• _Brief_
Which lines run from the start of the data below to the line containing "Image resolution: width=740"? Set them down exactly, with none added.

─── Material provided ───

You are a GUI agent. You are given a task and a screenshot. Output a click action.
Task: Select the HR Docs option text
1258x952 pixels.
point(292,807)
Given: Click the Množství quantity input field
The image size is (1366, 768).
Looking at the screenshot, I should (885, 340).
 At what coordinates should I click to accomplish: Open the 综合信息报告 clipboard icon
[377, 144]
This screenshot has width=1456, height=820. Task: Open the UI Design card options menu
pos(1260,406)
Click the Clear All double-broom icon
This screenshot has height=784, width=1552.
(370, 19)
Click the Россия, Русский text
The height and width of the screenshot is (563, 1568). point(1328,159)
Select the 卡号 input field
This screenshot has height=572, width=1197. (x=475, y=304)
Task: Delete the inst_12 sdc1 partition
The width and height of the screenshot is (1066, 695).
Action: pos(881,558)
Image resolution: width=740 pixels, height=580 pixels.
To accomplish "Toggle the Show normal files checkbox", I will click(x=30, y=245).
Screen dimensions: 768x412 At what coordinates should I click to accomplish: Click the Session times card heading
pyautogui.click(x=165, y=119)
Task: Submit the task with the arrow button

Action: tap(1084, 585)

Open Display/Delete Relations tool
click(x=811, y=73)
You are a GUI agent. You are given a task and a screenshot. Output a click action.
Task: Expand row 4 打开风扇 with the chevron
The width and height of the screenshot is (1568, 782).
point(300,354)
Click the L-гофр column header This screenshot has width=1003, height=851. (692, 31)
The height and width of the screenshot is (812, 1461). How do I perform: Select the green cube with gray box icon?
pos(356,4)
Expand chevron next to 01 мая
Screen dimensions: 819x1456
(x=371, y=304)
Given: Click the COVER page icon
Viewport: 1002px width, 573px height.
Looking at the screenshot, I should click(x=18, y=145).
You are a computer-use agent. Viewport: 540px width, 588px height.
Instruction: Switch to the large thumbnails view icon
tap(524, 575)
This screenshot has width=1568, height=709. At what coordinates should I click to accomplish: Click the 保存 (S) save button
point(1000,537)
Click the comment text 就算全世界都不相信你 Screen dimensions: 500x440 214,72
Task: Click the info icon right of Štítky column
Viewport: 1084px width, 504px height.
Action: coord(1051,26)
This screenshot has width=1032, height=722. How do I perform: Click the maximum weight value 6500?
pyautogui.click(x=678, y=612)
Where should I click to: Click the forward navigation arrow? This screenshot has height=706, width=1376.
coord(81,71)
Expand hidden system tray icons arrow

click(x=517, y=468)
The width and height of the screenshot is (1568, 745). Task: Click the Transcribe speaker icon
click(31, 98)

───

• _Worked solution_
You are a GUI agent. You are given a task and a screenshot. Output a click action.
Task: Select the HR Docs option text
1258x952 pixels.
point(292,807)
Given: Click the Množství quantity input field
The image size is (1366, 768).
Looking at the screenshot, I should (885, 340).
 At what coordinates should I click to accomplish: Open the 综合信息报告 clipboard icon
[377, 144]
This screenshot has width=1456, height=820. Task: Open the UI Design card options menu
pos(1260,406)
Click the Clear All double-broom icon
This screenshot has height=784, width=1552.
(370, 19)
Click the Россия, Русский text
The height and width of the screenshot is (563, 1568). point(1328,159)
Select the 卡号 input field
This screenshot has height=572, width=1197. (x=475, y=304)
Task: Delete the inst_12 sdc1 partition
The width and height of the screenshot is (1066, 695).
Action: pos(881,558)
Image resolution: width=740 pixels, height=580 pixels.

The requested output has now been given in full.